Sekitar 34 persen remaja putri di Kota Yogyakarta mengidap anemia demikian terungkap dalam hasil penelitian yang dilakukan Dinas Kesehatan Kota Yogyakarta (Dinkes KY) bersama Fakultas Kedokteran Universitas Gadjah Mada (UGM) kepada 280 pelajar putri di kota tersebut.
"Persentase itu cukup mengejutkan karena angka tersebut termasuk tinggi. Penelitian ini dilakukan sejak pertengahan hingga akhir tahun lalu," kata Ketua Peneliti Toto Sudargo dari UGM di Yogyakarta.
Dijelaskan Toto, tingginya angka
anemia di remaja putri di Yogyakarta tersebut harus disikapi serius oleh semua pihak karena saat remaja putri itu menjadi ibu kemudian hamil, akan menaruh kehamilannya dalam risiko tinggi.
Anemia, yakni kekurangan sel darah merah dalam tubuh, bisa menyebabkan kematian pada ibu atau bayi yang sedang dikandungnya, juga berisiko mengakibatkan bayi lahir dengan berat badan rendah.
"Bayi yang lahir dengan berat badan rendah berkemungkinan mengalami perkembangan volume otak yang tidak sempurna. Karenanya, kecerdasannya juga menurun sehingga kualitas bangsa pun bisa turun," katanya.
Toto mengatakan, salah satu penyebab anemia pada remaja putri adalah keinginan untuk memiliki tubuh yang kurus sehingga mengabaikan pola makan yang teratur dan sehat, salah satunya tidak sarapan.

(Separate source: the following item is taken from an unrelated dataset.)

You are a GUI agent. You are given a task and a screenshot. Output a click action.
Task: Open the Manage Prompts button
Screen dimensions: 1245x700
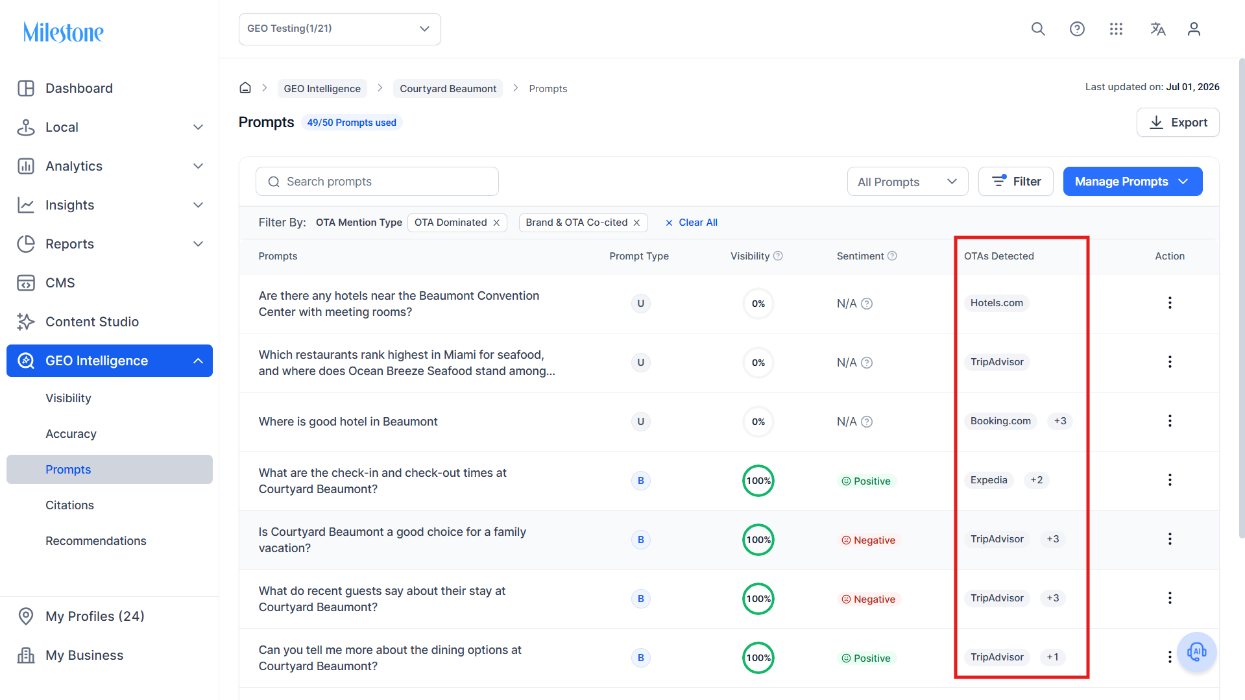click(1132, 182)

"Jika kebutuhan per hari adalah 1.900 kilokalori dan sarapan memberi asupan 600 kilokalori, maka dalam sehari ada kebutuhan kalori yang kurang saat mereka tidak sarapan. Ini yang menyebabkan banyak remaja putri mengalami anemia," katanya.
Toto menambahkan, dasar pelaksanaan penelitian anemia pada remaja putri tersebut adalah banyak ibu hamil yang mengalami anemia. Berdasarkan data hasil pemeriksaan ibu hamil di puskesmas, tercatat 22,7 persen ibu hamil mengalami anemia.
"Selain menyebabkan anemia, kekurangan zat gizi juga bisa mengakibatkan kurang energi kronik (KEK). Ini juga bisa menyebabkan berbagai dampak buruk untuk penderitanya," katanya.
Toto menambahkan, pengetahuan mengenai asupan gizi yang baik harus terus disosialisasikan, terutama ke sekolah-sekolah sehingga angka pengidap anemia akan terus menurun.
Sementara itu, Kepala Dinas Kesehatan Kota Yogyakarta Tuty Setyowati mengatakan, hasil penelitian itu akan menjadi dasar untuk menekan angka kematian ibu dan bayi.
"HB yang rendah bisa menyebabkan perdarahan saat ibu akan melahirkan, atau bayi mengalami gagal nafas. Kematian ibu dan bayi sebagian besar disebabkan oleh kedua hal itu," katanya.
Jika kadar HB rendah baru diketahui saat hamil, lanjut Tuty, maka pengobatan dengan pemberian obat penambah darah tidak akan efektif. "Karenanya, peningkatan kadar HB harus dilakukan sejak dini, dari remaja putri," katanya.
Berdasarkan data, angka kematian ibu di Yogyakarta pada 2012 tercatat sebanyak enam orang dan angka kematian bayi tercatat sebanyak 51 bayi.
"Kami akan menindaklanjuti penelitian ini dengan 'screening' melalui puskesmas terdekat dengan sekolah. Siswa putri dengan HB sangat rendah akan kami beri konsultasi mengenai pentingnya melakukan pola makan sehat, sekaligus diberi obat," katanya.